Like, I don't know the ceiling on language, but when you could access a like somewhat local text and video model at your home workstation, that's like tailored to your preferences. Like the amount of value that that creates is totally astronomical. I I'm excited. I mean, I've started playing around with these where I'd take.
Text of the blog and convert it to dolly images and convert it to a video with generated audio all with like one Python script and it's like, that's really easy to do. So I agree with your more than language is fun to have that view
[00:32:55] Tri Dao: and these things actually do work reasonably well in your experience when you stitch [00:33:00] all them together.
[00:33:02] Nathan Lambert: it's not that good. The DALLE images are pretty similar, but I'm doing something really naive where I just, I literally take the text and have a system prompt. It's like you're generating series of images for visualizing a blog post and, and it generates various like. The, all the machine learning thumbnails that you see everyone using, they're like variations of that.
The fun ones are where it's like about Llama or Mamba or something. And then they like generate animals in them, which is good. I think I could get much better at it and have a better segmentation system for the paragraphs and, or have like chat to PT summarize them or something like that. But I just know that within like a year, it was going to be a text to video API and I'm just going to switch it and it's going to be great.
And so I'm like laying the groundwork for infrastructure to have like multimodal. Content as multimodal content distribution, really, and I just expect it to become very fun. I mean, like even the text to voice is pretty good. I think I don't have a studio, but once [00:34:00] you have a studio, it's going to be able to generate perfect audio for whatever you want.
So another one of my dreams that is. Bad for young students is I want to be able to give like a slide deck to a script that returns the five minute conference video that no one ever watches just based on like a, GPT for reading those, the slide deck and voicing yourself. So those are the silly things that I have time to do because I'm not a professor.
[00:34:29] Tri Dao: Yeah, I think these, these, these advances, these systems, like they, they do generate a lot of economic value and, and we're seeing that already. Lots of companies are now switching to using these things. And I think it's going to change the way we work as, as you mentioned, the way we work, the way we're entertained.
So I'm just very exciting future.
[00:34:47] Nathan Lambert: Yeah. Anything else? Well, thanks for coming. Try to get you guys as much. Attention as I can bring, you never know it'll go viral these days. So I think this was a great conversation. People are really hungry for basic intuitions in [00:35:00] the area. So this is good.
[00:35:02] Tri Dao: Yeah. Thank you.
Nathan is a pleasure. Absolutely.
[00:35:07] Michael Poli: for inviting us. And, maybe, if, you know, there are more questions, is there a way to maybe collect them or to, to provide readers with like listeners with, an address or something?

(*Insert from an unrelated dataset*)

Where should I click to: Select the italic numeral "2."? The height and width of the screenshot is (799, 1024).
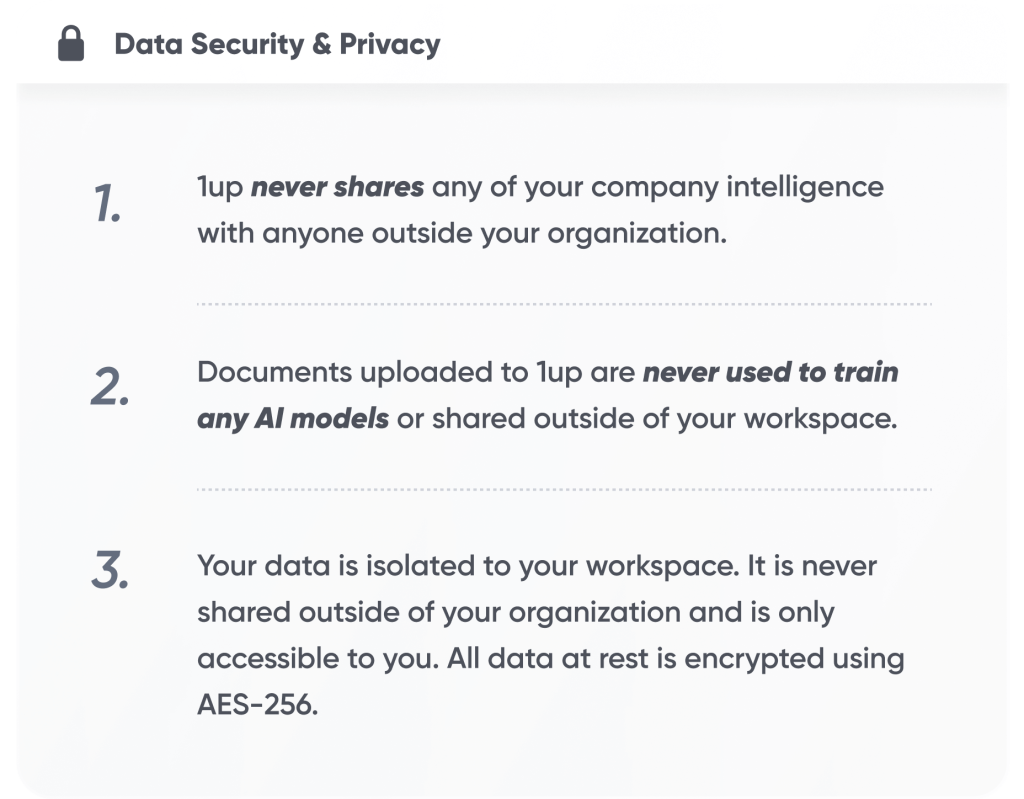coord(110,389)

Happy to answer anything.
[00:35:24] Nathan Lambert: Yeah. I'll, I'll include contact info in the post and various ways.
This will be out there. You'll get your comments on Substack, YouTube, Twitter. It's a mess. You've got to pay attention to 10 million streams of information these days, but you'll, you'll get contacted by people. Thankfully, for some reason, people read my stuff, but here we are. So thanks for listening.